Fairy tales are never benign, never safe, no matter how much life has been sucked out of them. Even Disney, though it needs to tack happy endings onto its renditions, removing the knives that stab the little mermaid’s feet, letting her live, still has to give us Ursula, and steal Ariel’s voice.
And how much less safe the early versions were–the wolf calls Red Riding Hood a slut and eats her up, the stepmother feeds her husband his son in a stew, the girl has to cut off her own finger to free her brothers. When there is a happily ever after, it is hard earned.
A movement has risen in the past twenty years to bring back the old, dangerous fairy tales. Collections like Snow White, Blood Red edited by Ellen Datlow and Terri Windling in the early 1990s showcased the talents of fantasy writers who were starting to use fairy tale elements in their stories. (The genre of urban fantasy owes a lot to this movement.)

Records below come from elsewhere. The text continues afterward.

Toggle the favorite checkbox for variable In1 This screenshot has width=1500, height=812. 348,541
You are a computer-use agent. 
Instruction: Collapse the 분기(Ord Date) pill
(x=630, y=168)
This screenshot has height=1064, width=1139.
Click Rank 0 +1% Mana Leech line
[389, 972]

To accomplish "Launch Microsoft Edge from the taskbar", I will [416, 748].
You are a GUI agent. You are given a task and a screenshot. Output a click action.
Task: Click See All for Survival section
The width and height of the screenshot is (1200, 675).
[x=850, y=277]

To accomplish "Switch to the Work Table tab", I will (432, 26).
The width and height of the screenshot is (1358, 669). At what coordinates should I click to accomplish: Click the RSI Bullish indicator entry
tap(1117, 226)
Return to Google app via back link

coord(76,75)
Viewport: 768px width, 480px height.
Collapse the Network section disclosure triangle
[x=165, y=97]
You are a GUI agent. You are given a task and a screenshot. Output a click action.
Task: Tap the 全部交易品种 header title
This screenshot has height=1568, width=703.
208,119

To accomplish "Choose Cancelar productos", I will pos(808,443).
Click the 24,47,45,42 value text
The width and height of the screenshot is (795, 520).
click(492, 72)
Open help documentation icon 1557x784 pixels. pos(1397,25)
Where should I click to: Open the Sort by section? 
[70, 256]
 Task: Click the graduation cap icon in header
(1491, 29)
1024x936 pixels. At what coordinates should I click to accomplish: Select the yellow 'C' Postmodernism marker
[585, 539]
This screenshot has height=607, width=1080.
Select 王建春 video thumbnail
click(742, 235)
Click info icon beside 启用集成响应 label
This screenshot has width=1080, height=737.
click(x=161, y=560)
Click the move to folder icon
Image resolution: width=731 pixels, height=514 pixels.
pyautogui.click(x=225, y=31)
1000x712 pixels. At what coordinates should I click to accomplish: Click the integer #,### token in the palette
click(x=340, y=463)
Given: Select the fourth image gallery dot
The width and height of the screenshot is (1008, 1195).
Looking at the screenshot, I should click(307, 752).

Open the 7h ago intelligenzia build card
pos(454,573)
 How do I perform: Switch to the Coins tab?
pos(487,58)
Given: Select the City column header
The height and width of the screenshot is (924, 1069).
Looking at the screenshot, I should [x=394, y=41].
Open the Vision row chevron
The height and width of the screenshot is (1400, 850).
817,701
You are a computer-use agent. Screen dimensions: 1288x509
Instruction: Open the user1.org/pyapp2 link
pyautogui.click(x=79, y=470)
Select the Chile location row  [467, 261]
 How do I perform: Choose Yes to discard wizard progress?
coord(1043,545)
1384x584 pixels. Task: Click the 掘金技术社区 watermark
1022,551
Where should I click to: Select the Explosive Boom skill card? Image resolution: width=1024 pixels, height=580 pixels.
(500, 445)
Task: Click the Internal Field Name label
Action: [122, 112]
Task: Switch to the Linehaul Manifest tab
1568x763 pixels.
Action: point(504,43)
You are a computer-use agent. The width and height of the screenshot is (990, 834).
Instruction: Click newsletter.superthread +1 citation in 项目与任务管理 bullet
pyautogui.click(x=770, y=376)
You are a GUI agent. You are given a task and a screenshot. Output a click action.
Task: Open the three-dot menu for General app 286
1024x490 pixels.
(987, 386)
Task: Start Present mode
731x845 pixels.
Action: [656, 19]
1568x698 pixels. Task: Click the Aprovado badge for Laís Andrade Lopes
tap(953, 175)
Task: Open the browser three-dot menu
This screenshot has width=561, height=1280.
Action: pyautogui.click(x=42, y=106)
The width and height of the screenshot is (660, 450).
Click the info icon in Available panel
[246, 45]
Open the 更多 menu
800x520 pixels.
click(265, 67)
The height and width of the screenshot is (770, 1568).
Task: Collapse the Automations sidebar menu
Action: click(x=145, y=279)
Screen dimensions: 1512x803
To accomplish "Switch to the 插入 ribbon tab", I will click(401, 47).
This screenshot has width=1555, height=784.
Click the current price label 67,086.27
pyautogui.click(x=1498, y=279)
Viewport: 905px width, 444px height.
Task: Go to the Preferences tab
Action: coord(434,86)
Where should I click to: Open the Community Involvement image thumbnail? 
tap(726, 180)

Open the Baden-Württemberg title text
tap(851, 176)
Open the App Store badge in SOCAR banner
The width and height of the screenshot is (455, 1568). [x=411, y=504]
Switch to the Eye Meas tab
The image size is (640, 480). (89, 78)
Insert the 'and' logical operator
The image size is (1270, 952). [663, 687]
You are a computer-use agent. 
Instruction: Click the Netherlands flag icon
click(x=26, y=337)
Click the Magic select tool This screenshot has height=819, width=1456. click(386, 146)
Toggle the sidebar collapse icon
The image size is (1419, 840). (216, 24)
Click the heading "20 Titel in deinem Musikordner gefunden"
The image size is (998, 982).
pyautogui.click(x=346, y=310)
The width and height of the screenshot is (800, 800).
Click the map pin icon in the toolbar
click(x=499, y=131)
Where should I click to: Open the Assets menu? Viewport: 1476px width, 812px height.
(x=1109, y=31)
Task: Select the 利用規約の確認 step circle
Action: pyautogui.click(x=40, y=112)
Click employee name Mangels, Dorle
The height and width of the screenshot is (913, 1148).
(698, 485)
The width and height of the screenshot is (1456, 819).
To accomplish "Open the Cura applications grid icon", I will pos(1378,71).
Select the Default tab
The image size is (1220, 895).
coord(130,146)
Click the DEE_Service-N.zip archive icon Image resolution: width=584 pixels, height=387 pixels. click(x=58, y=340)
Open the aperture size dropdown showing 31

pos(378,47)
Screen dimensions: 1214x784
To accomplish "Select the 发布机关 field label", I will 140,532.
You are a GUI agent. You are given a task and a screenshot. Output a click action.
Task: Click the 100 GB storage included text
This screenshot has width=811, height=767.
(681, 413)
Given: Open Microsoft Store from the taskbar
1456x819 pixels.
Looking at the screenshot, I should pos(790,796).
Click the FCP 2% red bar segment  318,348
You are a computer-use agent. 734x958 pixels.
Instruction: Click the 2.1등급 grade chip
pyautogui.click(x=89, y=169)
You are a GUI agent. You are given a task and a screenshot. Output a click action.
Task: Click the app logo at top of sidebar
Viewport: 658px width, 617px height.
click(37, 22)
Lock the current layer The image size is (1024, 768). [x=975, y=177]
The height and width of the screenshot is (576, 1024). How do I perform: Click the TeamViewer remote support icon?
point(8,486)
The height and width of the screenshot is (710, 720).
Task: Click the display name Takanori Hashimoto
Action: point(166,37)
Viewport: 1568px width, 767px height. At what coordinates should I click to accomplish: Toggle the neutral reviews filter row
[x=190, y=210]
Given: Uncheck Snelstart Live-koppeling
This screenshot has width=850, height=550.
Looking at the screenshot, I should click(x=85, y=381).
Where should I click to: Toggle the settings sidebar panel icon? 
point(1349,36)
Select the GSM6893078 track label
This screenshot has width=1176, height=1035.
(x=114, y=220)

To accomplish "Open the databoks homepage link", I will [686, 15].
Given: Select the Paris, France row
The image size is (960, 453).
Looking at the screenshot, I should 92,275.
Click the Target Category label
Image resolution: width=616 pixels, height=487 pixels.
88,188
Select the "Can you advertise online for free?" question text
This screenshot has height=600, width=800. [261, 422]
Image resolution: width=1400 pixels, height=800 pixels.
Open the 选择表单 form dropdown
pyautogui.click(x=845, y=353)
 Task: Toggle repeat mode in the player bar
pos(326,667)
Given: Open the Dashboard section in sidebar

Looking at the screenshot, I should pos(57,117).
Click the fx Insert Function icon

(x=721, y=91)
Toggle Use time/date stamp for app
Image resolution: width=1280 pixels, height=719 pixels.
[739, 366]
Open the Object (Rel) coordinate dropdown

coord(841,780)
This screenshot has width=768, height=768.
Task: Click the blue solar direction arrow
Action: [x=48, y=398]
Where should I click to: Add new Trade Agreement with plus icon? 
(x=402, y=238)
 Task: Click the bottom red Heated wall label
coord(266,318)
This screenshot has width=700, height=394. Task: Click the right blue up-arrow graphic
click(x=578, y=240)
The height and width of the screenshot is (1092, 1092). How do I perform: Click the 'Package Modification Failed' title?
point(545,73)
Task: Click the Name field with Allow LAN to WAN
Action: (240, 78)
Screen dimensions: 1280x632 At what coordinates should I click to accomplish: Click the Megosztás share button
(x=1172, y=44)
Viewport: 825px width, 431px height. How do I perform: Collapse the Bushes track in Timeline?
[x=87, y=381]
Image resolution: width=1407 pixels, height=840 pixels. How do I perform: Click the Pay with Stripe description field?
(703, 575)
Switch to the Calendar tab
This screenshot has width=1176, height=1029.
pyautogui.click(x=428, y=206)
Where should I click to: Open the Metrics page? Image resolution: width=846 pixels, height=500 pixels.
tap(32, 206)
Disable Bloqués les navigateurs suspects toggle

But before all of them, Angela Carter, in 1979, wrote The Bloody Chamber. In it she retells many fairy tales, some more than once. She keeps coming back to the wolf and the young girl, in the stories of Bluebeard, Little Red Riding Hood, Beauty and the Beast, and various werewolf tales. Sometimes the girl turns the tables, sometimes she escapes, and sometimes she dies.
Carter manages to update the stories while keeping their essential, timeless, fairy-tale-ness. The story “The Bloody Chamber” is her retelling of Bluebeard, and is set in a world with phones and trains, but is still removed from all those things, and feels archetypal. “The Bloody Chamber” dwells on the luxury and wealth of Bluebeard’s home with a fantastical, overwhelming accretion of detail, until the reader, even knowing what we do about the ending of Bluebeard, is seduced by him and his surroundings.
The well-chosen detail is one of the chief pleasures of all of Carter’s tales. Fairy tales are known for their bare bones, a story stripped down to its essentials, but Carter shows that she can build a story with more flesh around those bones without compromising their nature. Many retellings since The Bloody Chamber owe something to her. When reading her “Beauty and the Beast” I recognized details that ended up in the Disney movie, especially that beautiful rose under glass.
Fairy tales are both dangerous and also rather conventional, in a way. They show danger, and the real consequences of danger, the cruel endings, but they also give us lessons and a pattern to follow. Sometimes a punishment seems to severe, but nothing happens without reason in a fairy tale. Little Red Riding Hood is eaten because she should not have trusted the wolf even a little. In one of Carter’s retellings, the wolf is the grandmother, a werewolf and witch, and Little Red recognizes her for what she is and kills her. Even in turning the story on its head, it still rewards the bold, and punishes the outre, the witch-creature, restoring order to the primitive town where it is set.
Carter brings a more literary feel to these tales than some of her successors in the genre. Sometimes the stories are almost like impressions of the original story rather than retellings, obliquely referring to the fairy tale, or dwelling only in the details and feelings of the tale, without much of the plot. The way she dwells on wolves and beasts is repetitive in a good way, giving a full perspective on what it means to be a wolf, and what it means to live where wolves are a danger. In Carter’s world, the wolf is always near, which is as true today as it was when these fairy tales were first handed down. Fairy tales remind us of that danger that we might like to forget.